BEGIN

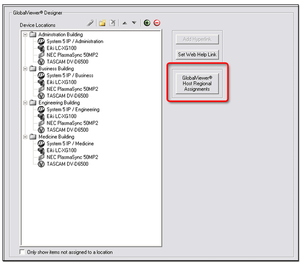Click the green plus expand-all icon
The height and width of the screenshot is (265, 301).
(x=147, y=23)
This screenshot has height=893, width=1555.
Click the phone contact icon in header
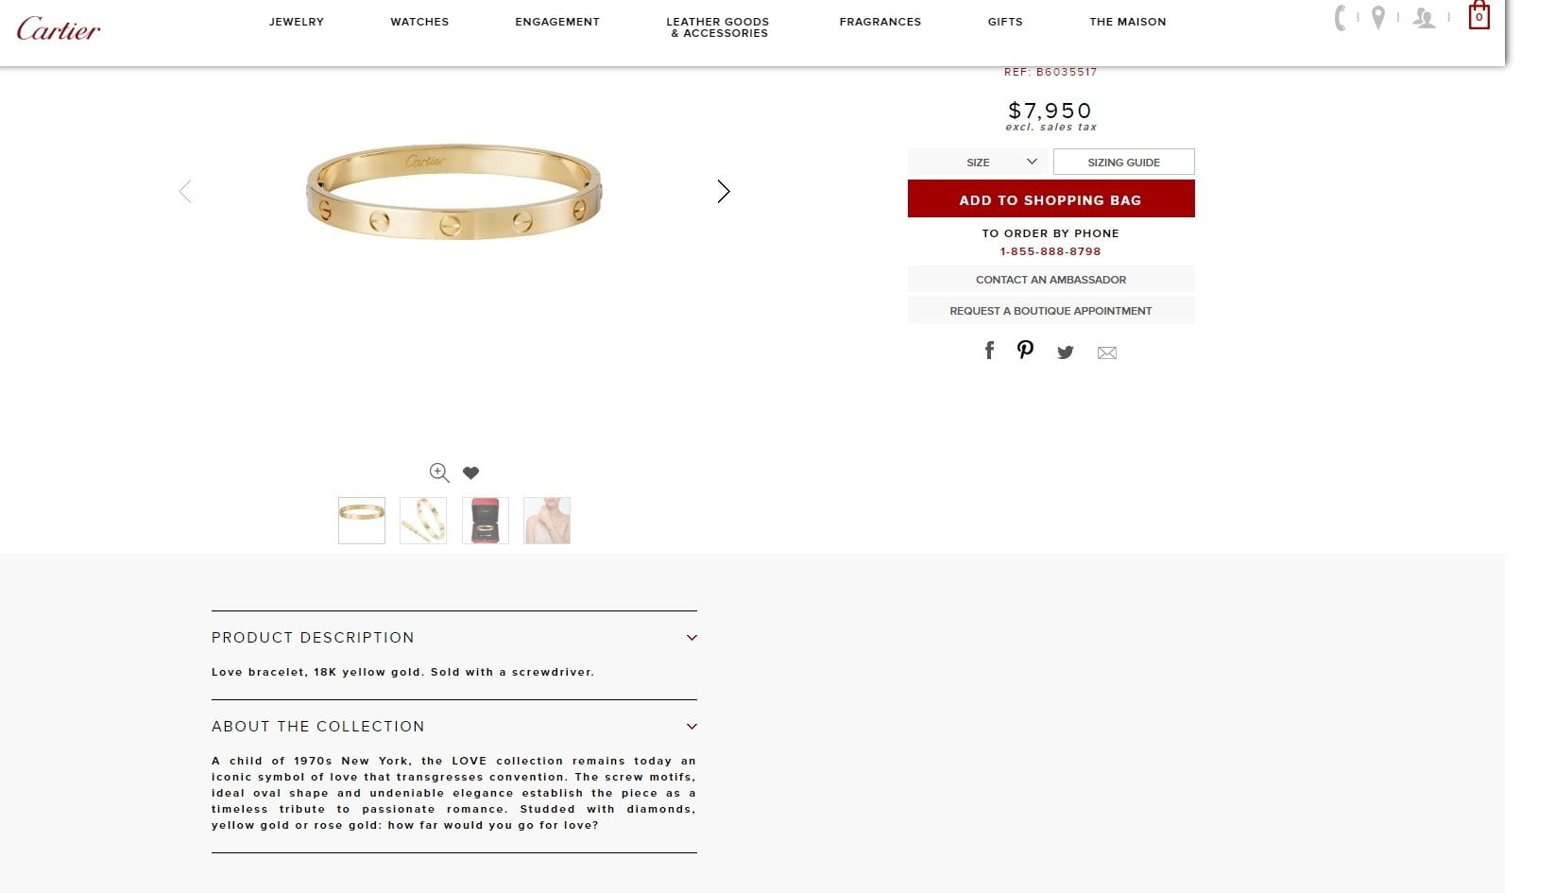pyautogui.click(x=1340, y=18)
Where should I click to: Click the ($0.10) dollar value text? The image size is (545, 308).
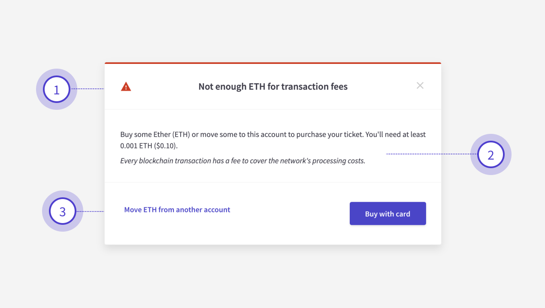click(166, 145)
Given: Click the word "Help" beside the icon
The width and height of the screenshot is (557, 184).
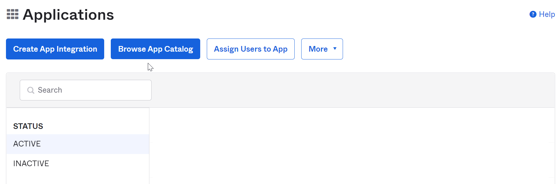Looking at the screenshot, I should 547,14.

END
BEGIN

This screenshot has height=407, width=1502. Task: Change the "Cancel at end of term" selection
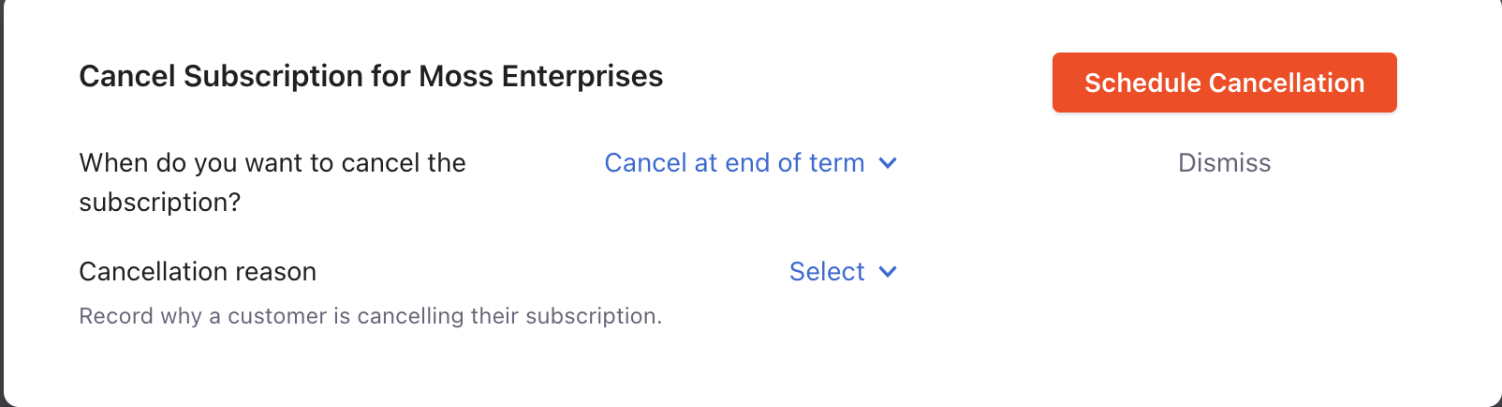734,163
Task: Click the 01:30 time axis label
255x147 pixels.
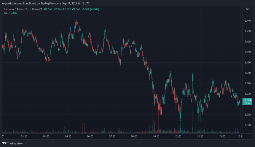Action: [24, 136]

END

- Exercise
Respond with the exact lines above running from the one containing "This screenshot has height=893, width=1555." to the one containing "Given: Click the", both ends kept and no pictures included.

- Answer to the problem
This screenshot has height=893, width=1555.
Click the phone contact icon in header
pyautogui.click(x=1340, y=18)
Where should I click to: Click the ($0.10) dollar value text? The image size is (545, 308).
click(166, 145)
Given: Click the word "Help" beside the icon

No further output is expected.